On the fourth day of the event, the group played a game inspired by the Tom Cruise film, "The Last Samurai,'' in which Ray played the part of "God." He was dressed in a white robe. No one was permitted to speak with him. His staff played Angels of Death, in black lipstick and grim reaper costumes.
Participants had to learn how to kill themselves in the way of the samurai. And once dead, they had to lie still. Kirby Brown, 38, one of the women who would die two days later, was killed early in the game, and suffered significant pain while playing dead, according to her mother, Ginny Brown.
After the Samurai game, most of the group was marched out into the desert for something called "Vision Quest,'' where each participant spent 36 hours alone, with no food or water, in a secluded spot in the desert.
Participants said these exercises were powerful and worth the discomfort.
"I got away from all the people, and I could be with nature, I could just sit there and actually contemplate things,'' said Brandy Amstel.
Another participant, Kristina Bivins said, "We're there to try to create better lives for ourselves, to look at whatever is holding us back, and to push through that stuff so that we can create a better, more successful life."
But Salerno, among others, believe these high-demand exercises can be manipulative. And dangerous.
These weren't the first risky activities at Ray events.
In Hawaii, in 2008, several participants playing "full-on" broke their hands after Ray asked them to punch through a brick.
No medical staff was there to help in Hawaii, said Brian Essad, an attendee at both the Hawaii conference and the Sedona Spiritual Warrior event.
And in San Diego, just months before the Spiritual Warrior conference, another group spent a day pretending to be homeless.
"We put grease in their hair and dirt on their face and we dropped them off on a bus in downtown San Diego, where they would walk around and try to survive or thrive as a homeless person," said Martin.
But one woman, 46-year-old Colleen Conaway, from Minn., with no history of mental illness or depression, went to a shopping mall in her homeless outfit and jumped from a third story window, killing herself.
● ● ●
Task requirements
Decide whether each statement below agrees with the text above about the Ray events. Answer yes or no for each, and quote the words from the text that decide it.
1. In the Samurai game, Ray played an Angel of Death.
2. During Vision Quest, each participant spent 36 hours alone without food or water.
3. Medical staff were on hand at the Hawaii event.

Material supplied
● ● ●
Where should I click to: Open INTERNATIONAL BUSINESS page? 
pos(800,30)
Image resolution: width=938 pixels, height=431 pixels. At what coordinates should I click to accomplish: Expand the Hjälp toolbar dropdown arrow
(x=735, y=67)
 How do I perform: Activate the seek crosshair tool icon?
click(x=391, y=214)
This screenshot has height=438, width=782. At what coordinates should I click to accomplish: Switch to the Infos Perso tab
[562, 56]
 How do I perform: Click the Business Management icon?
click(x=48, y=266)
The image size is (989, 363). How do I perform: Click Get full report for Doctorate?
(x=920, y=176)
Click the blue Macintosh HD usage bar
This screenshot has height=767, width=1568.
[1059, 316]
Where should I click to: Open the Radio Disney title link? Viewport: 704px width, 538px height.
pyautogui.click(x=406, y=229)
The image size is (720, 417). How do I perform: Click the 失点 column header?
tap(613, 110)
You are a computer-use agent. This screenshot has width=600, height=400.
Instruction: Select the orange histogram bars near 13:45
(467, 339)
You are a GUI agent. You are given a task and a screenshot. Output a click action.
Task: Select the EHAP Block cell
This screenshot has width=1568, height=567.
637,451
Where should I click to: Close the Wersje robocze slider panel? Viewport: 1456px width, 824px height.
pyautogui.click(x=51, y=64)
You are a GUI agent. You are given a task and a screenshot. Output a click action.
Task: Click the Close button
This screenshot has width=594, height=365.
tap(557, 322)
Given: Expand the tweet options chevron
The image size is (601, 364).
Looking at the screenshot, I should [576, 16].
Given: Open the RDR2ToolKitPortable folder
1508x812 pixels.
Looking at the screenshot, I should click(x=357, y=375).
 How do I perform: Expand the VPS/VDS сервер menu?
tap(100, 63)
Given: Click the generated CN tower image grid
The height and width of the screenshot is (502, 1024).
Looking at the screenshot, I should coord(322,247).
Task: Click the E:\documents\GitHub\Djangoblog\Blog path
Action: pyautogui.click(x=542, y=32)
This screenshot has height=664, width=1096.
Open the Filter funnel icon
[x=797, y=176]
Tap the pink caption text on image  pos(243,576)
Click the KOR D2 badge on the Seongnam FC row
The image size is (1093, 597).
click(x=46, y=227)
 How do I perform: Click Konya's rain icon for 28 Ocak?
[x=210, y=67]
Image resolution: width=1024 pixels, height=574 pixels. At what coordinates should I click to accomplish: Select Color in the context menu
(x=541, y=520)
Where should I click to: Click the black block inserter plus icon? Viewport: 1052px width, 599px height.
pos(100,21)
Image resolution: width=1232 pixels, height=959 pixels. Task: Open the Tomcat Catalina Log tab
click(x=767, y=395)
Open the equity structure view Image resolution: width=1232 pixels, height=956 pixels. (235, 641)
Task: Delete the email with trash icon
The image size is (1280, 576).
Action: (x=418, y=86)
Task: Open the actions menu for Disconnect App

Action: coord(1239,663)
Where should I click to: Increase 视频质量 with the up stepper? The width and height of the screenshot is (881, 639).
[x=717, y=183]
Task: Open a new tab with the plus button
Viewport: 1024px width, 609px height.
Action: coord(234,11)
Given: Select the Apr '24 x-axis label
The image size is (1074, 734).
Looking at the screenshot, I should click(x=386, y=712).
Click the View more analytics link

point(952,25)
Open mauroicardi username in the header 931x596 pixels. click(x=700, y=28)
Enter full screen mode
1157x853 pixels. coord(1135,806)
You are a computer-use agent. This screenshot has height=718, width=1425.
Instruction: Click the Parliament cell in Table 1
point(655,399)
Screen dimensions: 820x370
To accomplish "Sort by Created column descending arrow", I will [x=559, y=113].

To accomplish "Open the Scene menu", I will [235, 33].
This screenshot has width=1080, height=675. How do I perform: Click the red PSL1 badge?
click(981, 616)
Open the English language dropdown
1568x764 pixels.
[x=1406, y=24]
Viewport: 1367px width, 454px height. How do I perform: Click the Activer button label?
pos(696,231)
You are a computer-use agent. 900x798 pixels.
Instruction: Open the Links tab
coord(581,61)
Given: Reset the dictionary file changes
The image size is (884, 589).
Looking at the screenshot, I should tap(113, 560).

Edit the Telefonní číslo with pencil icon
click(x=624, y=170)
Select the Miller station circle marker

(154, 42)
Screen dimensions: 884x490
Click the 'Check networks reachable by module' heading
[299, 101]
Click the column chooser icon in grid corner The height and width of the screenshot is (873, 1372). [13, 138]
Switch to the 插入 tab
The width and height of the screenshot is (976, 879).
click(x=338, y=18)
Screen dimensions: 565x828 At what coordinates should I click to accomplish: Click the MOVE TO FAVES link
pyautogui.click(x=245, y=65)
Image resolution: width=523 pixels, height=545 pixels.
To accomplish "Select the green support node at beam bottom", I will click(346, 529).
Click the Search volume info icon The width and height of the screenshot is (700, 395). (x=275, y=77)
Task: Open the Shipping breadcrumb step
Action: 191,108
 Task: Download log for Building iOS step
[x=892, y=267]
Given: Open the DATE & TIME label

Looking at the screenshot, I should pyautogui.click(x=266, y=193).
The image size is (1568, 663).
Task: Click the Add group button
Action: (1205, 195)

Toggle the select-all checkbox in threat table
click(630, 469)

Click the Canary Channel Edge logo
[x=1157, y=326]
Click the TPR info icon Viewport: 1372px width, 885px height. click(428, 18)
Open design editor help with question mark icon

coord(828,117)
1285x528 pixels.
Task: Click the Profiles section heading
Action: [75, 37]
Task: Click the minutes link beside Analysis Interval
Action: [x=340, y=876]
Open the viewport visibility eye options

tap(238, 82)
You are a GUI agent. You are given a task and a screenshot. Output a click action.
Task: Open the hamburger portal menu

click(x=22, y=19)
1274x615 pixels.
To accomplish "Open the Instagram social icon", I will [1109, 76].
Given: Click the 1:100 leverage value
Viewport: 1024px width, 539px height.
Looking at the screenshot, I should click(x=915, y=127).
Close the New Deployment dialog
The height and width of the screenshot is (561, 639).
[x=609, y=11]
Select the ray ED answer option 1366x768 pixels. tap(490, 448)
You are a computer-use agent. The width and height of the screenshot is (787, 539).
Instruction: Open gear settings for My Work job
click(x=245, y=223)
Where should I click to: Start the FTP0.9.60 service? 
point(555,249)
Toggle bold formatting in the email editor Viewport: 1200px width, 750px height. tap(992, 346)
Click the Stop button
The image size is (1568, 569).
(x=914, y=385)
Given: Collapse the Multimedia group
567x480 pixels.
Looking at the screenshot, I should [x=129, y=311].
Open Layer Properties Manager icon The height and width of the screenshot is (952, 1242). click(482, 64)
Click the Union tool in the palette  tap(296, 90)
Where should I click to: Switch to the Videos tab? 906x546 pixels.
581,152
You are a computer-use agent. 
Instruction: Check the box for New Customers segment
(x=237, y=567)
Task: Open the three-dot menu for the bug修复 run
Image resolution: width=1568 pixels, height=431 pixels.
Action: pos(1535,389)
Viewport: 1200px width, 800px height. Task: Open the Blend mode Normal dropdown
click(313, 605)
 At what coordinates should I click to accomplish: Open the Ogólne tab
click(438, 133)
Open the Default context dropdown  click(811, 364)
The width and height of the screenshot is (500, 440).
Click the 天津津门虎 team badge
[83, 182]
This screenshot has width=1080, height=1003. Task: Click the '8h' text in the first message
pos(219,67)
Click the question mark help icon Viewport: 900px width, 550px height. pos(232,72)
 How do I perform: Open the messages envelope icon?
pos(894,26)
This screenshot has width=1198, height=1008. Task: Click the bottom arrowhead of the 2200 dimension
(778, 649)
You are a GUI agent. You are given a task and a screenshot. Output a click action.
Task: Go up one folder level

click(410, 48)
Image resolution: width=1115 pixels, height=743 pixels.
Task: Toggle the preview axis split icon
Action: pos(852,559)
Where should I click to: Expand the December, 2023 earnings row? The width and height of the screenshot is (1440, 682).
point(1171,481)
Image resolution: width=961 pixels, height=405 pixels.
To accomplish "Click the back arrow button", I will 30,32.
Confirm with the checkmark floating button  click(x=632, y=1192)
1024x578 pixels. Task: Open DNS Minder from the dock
● ● ●
Solution to this task
1. No: "Ray played the part of "God.""
2. Yes: "each participant spent 36 hours alone, with no food or water"
3. No: "No medical staff was there to help in Hawaii"